───── SUPPLIED DATA ─────

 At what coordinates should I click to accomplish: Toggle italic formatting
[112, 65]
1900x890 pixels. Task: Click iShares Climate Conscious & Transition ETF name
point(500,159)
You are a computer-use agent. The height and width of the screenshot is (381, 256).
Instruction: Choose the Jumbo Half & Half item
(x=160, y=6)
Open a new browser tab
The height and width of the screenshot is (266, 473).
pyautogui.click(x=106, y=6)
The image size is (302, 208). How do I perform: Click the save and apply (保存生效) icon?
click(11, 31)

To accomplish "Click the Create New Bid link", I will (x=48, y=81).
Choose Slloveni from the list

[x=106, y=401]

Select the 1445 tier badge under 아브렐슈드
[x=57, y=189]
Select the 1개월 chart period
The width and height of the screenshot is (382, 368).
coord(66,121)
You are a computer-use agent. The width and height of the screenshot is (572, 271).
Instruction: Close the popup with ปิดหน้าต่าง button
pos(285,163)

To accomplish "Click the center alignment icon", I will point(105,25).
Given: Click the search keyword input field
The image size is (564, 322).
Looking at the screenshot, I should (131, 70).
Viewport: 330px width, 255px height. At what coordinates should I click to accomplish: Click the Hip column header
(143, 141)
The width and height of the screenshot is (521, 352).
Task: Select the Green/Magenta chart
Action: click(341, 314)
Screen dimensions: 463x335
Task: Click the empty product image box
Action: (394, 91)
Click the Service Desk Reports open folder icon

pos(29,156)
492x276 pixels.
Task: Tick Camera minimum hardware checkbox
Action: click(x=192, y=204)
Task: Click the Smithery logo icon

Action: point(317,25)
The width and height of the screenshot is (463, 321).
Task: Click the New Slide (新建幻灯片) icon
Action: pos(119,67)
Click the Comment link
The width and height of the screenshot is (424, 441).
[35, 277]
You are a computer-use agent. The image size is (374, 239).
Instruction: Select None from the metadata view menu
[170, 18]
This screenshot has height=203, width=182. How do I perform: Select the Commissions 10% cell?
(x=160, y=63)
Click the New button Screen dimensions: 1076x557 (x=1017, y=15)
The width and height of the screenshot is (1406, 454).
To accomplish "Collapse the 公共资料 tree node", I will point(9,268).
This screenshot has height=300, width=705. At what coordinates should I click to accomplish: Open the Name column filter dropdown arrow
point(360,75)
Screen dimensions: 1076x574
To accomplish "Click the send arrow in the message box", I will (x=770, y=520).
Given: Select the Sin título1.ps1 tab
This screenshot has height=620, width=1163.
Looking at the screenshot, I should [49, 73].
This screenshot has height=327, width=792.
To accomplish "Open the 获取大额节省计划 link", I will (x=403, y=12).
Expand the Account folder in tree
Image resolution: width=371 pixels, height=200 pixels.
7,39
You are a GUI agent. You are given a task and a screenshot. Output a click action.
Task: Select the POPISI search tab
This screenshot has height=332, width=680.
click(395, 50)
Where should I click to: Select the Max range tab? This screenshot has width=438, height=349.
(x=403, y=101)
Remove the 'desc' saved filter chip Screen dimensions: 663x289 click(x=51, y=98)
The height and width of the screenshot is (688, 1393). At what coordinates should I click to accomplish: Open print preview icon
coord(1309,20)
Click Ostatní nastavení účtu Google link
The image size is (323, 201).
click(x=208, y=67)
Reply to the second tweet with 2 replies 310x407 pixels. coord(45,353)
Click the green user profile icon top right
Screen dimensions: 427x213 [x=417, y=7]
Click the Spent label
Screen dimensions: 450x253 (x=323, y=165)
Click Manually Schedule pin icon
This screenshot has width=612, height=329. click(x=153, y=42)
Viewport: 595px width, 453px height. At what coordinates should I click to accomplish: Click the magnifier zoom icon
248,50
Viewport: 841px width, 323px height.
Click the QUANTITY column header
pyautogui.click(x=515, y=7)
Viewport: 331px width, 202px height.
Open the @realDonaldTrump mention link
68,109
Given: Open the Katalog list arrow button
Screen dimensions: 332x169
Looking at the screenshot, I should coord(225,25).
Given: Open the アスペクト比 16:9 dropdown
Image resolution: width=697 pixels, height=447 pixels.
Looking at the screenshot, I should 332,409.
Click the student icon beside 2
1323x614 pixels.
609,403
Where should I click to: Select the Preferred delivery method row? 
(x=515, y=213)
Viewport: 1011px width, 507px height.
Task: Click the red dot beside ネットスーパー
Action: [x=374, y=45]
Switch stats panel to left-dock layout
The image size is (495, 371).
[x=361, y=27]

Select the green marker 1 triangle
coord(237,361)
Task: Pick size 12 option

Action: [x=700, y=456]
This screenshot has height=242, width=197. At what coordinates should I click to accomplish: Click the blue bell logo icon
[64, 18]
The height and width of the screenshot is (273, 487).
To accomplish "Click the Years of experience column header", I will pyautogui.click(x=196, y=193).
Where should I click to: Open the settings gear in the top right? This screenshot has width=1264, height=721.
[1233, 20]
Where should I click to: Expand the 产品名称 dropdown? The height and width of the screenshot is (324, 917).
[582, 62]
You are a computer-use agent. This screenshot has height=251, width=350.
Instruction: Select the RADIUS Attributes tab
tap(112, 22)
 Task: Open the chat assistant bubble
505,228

─────

*EXERCISE OBJECTIVE*: From the entries above, write out only the lines starting at the line that holds "Instruction: Choose the" and ending at the line that holds "You are a computer-use agent. The width", keeping both and matching them exactly.

*RESPONSE*:
Instruction: Choose the Jumbo Half & Half item
(x=160, y=6)
Open a new browser tab
The height and width of the screenshot is (266, 473).
pyautogui.click(x=106, y=6)
The image size is (302, 208). How do I perform: Click the save and apply (保存生效) icon?
click(11, 31)

To accomplish "Click the Create New Bid link", I will (x=48, y=81).
Choose Slloveni from the list

[x=106, y=401]

Select the 1445 tier badge under 아브렐슈드
[x=57, y=189]
Select the 1개월 chart period
The width and height of the screenshot is (382, 368).
coord(66,121)
You are a computer-use agent. The width and height of the screenshot is (572, 271).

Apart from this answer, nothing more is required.